• _Exercise task_
Could you extract, word for word, the stretch of the electric car passage below starting with "Number five is" and going on through "the rotations, stupid."?

• _Passage given_
---*---

It's been rattling around the back of my mind for a couple of years.
Five reasons why I think EVs are either very elegant They're just destined to be the kinds of cars we drive tomorrow.
And let me point out, I am not an EV owner, nor do I intend to buy one.
There are certain truths I just can't deny, and here are a few of them.
Number five is not about EVs at all, but it's about the generational change of folks who buy cars in general.
And as we look at younger demographics with their lesser interest in owning a car, lesser interest in running out and having a driver's license, concerns that the classic car hobby is starting to wither.
Can you say that again?
I was texting.
We start to see an overall picture that tomorrow's car buyer is less concerned about some brawny gas-burning, roaring sex machine
And entirely happy with a smart, efficient, appliance that definitely helps set the table for electrics.
Number four is ridiculously simple, but it's the rotations, stupid.
That's what a car wants to do, is turn it's wheels.
That's how it moves and yet The combustion engine car does kinda the opposite to start.

---*---

• _Supplied material_

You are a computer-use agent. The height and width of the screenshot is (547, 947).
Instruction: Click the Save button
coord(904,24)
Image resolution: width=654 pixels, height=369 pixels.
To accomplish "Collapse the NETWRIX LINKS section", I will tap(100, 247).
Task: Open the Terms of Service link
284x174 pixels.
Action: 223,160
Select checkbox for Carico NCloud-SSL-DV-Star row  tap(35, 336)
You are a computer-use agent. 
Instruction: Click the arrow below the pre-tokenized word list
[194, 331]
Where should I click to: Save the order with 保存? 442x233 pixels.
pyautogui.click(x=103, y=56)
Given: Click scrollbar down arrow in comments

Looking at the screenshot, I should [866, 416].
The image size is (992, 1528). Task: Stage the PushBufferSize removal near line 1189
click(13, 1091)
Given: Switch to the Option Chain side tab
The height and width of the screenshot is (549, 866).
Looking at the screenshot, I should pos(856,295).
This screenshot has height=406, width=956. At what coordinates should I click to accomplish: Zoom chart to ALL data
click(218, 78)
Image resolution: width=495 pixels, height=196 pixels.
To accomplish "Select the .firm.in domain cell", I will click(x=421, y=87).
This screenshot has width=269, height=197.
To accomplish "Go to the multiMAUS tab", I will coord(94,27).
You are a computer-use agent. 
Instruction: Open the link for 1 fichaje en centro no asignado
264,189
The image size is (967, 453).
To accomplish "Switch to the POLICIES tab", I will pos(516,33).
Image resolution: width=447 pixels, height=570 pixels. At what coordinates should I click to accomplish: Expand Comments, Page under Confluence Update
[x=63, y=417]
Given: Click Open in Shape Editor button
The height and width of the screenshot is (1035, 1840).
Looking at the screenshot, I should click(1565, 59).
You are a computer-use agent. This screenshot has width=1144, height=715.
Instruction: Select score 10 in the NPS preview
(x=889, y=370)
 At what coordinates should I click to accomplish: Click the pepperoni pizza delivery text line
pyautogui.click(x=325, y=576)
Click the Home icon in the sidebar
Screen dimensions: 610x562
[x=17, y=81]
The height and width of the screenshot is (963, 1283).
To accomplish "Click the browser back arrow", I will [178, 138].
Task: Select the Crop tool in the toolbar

---*---

• _Solution to the problem_
Number five is not about EVs at all, but it's about the generational change of folks who buy cars in general.
And as we look at younger demographics with their lesser interest in owning a car, lesser interest in running out and having a driver's license, concerns that the classic car hobby is starting to wither.
Can you say that again?
I was texting.
We start to see an overall picture that tomorrow's car buyer is less concerned about some brawny gas-burning, roaring sex machine
And entirely happy with a smart, efficient, appliance that definitely helps set the table for electrics.
Number four is ridiculously simple, but it's the rotations, stupid.